Assignment: Output the data below in full, character for character.

Supplied records:
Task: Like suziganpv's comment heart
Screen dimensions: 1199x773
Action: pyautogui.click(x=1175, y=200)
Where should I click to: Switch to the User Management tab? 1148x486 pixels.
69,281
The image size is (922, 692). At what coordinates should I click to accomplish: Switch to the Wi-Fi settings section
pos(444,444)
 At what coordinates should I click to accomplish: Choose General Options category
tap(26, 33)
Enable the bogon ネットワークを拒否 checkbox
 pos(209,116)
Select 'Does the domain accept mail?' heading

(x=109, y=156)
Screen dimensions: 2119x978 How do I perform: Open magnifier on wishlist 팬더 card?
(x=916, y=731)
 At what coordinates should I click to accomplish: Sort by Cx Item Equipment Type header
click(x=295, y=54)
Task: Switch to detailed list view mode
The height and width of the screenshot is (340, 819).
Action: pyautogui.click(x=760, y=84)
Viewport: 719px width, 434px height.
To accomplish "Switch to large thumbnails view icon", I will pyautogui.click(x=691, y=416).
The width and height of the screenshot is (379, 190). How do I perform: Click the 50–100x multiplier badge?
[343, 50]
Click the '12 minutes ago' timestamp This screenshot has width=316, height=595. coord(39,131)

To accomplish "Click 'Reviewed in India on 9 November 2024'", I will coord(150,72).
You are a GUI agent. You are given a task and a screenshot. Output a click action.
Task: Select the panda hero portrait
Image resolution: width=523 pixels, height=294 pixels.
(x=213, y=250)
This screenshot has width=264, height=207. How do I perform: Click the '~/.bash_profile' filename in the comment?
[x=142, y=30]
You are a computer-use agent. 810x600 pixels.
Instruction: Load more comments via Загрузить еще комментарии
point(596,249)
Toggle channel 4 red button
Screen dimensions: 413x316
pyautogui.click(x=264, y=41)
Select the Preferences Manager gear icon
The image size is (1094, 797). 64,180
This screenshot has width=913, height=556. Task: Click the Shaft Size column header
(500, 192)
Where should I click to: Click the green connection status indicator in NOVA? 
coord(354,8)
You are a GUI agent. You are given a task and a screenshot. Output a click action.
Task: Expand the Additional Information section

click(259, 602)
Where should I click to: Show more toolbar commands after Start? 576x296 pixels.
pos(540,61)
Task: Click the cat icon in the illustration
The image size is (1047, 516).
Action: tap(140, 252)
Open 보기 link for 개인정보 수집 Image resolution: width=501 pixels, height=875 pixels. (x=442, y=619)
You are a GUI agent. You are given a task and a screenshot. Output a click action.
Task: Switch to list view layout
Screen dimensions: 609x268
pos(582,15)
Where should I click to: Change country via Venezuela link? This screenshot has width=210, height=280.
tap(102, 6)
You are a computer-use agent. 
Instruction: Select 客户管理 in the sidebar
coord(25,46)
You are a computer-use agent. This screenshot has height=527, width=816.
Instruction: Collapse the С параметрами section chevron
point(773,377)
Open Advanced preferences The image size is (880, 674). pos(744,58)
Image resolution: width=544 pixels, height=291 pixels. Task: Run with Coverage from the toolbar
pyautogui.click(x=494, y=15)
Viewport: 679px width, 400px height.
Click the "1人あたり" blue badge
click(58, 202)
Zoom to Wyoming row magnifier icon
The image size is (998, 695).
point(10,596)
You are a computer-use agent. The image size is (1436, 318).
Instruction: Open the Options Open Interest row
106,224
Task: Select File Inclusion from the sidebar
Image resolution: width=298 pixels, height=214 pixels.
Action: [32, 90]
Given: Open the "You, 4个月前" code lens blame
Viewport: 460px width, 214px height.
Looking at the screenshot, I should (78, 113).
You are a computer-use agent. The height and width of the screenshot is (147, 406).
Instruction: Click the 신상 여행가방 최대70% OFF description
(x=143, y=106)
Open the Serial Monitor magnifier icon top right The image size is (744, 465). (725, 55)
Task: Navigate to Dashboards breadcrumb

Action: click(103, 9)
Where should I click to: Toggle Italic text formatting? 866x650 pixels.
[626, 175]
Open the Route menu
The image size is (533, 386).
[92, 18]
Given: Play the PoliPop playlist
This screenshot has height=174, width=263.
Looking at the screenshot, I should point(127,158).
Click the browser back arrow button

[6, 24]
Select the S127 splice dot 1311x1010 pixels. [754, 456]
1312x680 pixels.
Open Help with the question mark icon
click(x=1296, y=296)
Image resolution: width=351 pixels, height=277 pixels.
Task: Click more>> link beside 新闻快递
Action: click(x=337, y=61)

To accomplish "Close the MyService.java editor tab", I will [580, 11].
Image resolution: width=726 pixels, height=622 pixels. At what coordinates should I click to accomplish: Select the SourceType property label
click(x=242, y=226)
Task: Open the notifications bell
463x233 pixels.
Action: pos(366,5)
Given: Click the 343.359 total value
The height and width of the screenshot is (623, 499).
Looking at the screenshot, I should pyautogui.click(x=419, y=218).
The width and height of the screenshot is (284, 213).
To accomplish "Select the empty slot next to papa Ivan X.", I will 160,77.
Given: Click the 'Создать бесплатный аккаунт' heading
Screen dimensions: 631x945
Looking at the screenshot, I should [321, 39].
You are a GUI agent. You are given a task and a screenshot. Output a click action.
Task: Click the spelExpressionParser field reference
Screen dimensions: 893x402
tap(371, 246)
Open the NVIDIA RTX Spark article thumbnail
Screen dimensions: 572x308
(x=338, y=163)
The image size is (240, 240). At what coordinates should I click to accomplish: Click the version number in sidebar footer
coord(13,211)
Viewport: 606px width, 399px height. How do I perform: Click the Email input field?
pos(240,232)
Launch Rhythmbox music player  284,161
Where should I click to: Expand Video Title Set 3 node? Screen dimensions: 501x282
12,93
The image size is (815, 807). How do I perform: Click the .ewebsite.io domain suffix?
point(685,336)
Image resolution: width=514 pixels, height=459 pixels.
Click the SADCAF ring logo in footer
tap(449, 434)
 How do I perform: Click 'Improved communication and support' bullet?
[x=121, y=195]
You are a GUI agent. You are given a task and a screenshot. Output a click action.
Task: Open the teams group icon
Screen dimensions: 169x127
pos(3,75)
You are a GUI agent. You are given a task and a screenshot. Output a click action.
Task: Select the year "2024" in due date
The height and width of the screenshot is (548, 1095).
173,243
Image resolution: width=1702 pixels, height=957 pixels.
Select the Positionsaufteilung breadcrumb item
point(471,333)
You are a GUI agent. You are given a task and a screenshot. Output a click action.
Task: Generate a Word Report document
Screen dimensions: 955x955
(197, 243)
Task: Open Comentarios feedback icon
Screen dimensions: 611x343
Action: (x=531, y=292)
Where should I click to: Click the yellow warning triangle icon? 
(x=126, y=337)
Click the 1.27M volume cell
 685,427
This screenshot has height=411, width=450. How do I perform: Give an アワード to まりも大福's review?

Written solution:
Task: Like suziganpv's comment heart
Screen dimensions: 1199x773
Action: pyautogui.click(x=1175, y=200)
Where should I click to: Switch to the User Management tab? 1148x486 pixels.
69,281
The image size is (922, 692). At what coordinates should I click to accomplish: Switch to the Wi-Fi settings section
pos(444,444)
 At what coordinates should I click to accomplish: Choose General Options category
tap(26, 33)
Enable the bogon ネットワークを拒否 checkbox
 pos(209,116)
Select 'Does the domain accept mail?' heading

(x=109, y=156)
Screen dimensions: 2119x978 How do I perform: Open magnifier on wishlist 팬더 card?
(x=916, y=731)
 At what coordinates should I click to accomplish: Sort by Cx Item Equipment Type header
click(x=295, y=54)
Task: Switch to detailed list view mode
The height and width of the screenshot is (340, 819).
Action: pyautogui.click(x=760, y=84)
Viewport: 719px width, 434px height.
To accomplish "Switch to large thumbnails view icon", I will pyautogui.click(x=691, y=416).
The width and height of the screenshot is (379, 190). How do I perform: Click the 50–100x multiplier badge?
[343, 50]
Click the '12 minutes ago' timestamp This screenshot has width=316, height=595. coord(39,131)

To accomplish "Click 'Reviewed in India on 9 November 2024'", I will coord(150,72).
You are a GUI agent. You are given a task and a screenshot. Output a click action.
Task: Select the panda hero portrait
Image resolution: width=523 pixels, height=294 pixels.
(x=213, y=250)
This screenshot has width=264, height=207. How do I perform: Click the '~/.bash_profile' filename in the comment?
[x=142, y=30]
You are a computer-use agent. 810x600 pixels.
Instruction: Load more comments via Загрузить еще комментарии
point(596,249)
Toggle channel 4 red button
Screen dimensions: 413x316
pyautogui.click(x=264, y=41)
Select the Preferences Manager gear icon
The image size is (1094, 797). 64,180
This screenshot has width=913, height=556. Task: Click the Shaft Size column header
(500, 192)
Where should I click to: Click the green connection status indicator in NOVA? 
coord(354,8)
You are a GUI agent. You are given a task and a screenshot. Output a click action.
Task: Expand the Additional Information section

click(259, 602)
Where should I click to: Show more toolbar commands after Start? 576x296 pixels.
pos(540,61)
Task: Click the cat icon in the illustration
The image size is (1047, 516).
Action: tap(140, 252)
Open 보기 link for 개인정보 수집 Image resolution: width=501 pixels, height=875 pixels. (x=442, y=619)
You are a GUI agent. You are given a task and a screenshot. Output a click action.
Task: Switch to list view layout
Screen dimensions: 609x268
pos(582,15)
Where should I click to: Change country via Venezuela link? This screenshot has width=210, height=280.
tap(102, 6)
You are a computer-use agent. 
Instruction: Select 客户管理 in the sidebar
coord(25,46)
You are a computer-use agent. This screenshot has height=527, width=816.
Instruction: Collapse the С параметрами section chevron
point(773,377)
Open Advanced preferences The image size is (880, 674). pos(744,58)
Image resolution: width=544 pixels, height=291 pixels. Task: Run with Coverage from the toolbar
pyautogui.click(x=494, y=15)
Viewport: 679px width, 400px height.
Click the "1人あたり" blue badge
click(58, 202)
Zoom to Wyoming row magnifier icon
The image size is (998, 695).
point(10,596)
You are a computer-use agent. The image size is (1436, 318).
Instruction: Open the Options Open Interest row
106,224
Task: Select File Inclusion from the sidebar
Image resolution: width=298 pixels, height=214 pixels.
Action: [32, 90]
Given: Open the "You, 4个月前" code lens blame
Viewport: 460px width, 214px height.
Looking at the screenshot, I should (78, 113).
You are a computer-use agent. The height and width of the screenshot is (147, 406).
Instruction: Click the 신상 여행가방 최대70% OFF description
(x=143, y=106)
Open the Serial Monitor magnifier icon top right The image size is (744, 465). (725, 55)
Task: Navigate to Dashboards breadcrumb

Action: click(103, 9)
Where should I click to: Toggle Italic text formatting? 866x650 pixels.
[626, 175]
Open the Route menu
The image size is (533, 386).
[92, 18]
Given: Play the PoliPop playlist
This screenshot has height=174, width=263.
Looking at the screenshot, I should point(127,158).
Click the browser back arrow button

[6, 24]
Select the S127 splice dot 1311x1010 pixels. [754, 456]
1312x680 pixels.
Open Help with the question mark icon
click(x=1296, y=296)
Image resolution: width=351 pixels, height=277 pixels.
Task: Click more>> link beside 新闻快递
Action: click(x=337, y=61)

To accomplish "Close the MyService.java editor tab", I will [580, 11].
Image resolution: width=726 pixels, height=622 pixels. At what coordinates should I click to accomplish: Select the SourceType property label
click(x=242, y=226)
Task: Open the notifications bell
463x233 pixels.
Action: pos(366,5)
Given: Click the 343.359 total value
The height and width of the screenshot is (623, 499).
Looking at the screenshot, I should pyautogui.click(x=419, y=218).
The width and height of the screenshot is (284, 213).
To accomplish "Select the empty slot next to papa Ivan X.", I will 160,77.
Given: Click the 'Создать бесплатный аккаунт' heading
Screen dimensions: 631x945
Looking at the screenshot, I should [321, 39].
You are a GUI agent. You are given a task and a screenshot. Output a click action.
Task: Click the spelExpressionParser field reference
Screen dimensions: 893x402
tap(371, 246)
Open the NVIDIA RTX Spark article thumbnail
Screen dimensions: 572x308
(x=338, y=163)
The image size is (240, 240). At what coordinates should I click to accomplish: Click the version number in sidebar footer
coord(13,211)
Viewport: 606px width, 399px height. How do I perform: Click the Email input field?
pos(240,232)
Launch Rhythmbox music player  284,161
Where should I click to: Expand Video Title Set 3 node? Screen dimensions: 501x282
12,93
The image size is (815, 807). How do I perform: Click the .ewebsite.io domain suffix?
point(685,336)
Image resolution: width=514 pixels, height=459 pixels.
Click the SADCAF ring logo in footer
tap(449, 434)
 How do I perform: Click 'Improved communication and support' bullet?
[x=121, y=195]
You are a GUI agent. You are given a task and a screenshot. Output a click action.
Task: Open the teams group icon
Screen dimensions: 169x127
pos(3,75)
You are a GUI agent. You are given a task and a screenshot. Output a click action.
Task: Select the year "2024" in due date
The height and width of the screenshot is (548, 1095).
173,243
Image resolution: width=1702 pixels, height=957 pixels.
Select the Positionsaufteilung breadcrumb item
point(471,333)
You are a GUI agent. You are given a task and a screenshot. Output a click action.
Task: Generate a Word Report document
Screen dimensions: 955x955
(197, 243)
Task: Open Comentarios feedback icon
Screen dimensions: 611x343
Action: (x=531, y=292)
Where should I click to: Click the yellow warning triangle icon? 
(x=126, y=337)
Click the 1.27M volume cell
 685,427
This screenshot has height=411, width=450. How do I perform: Give an アワード to まりも大福's review?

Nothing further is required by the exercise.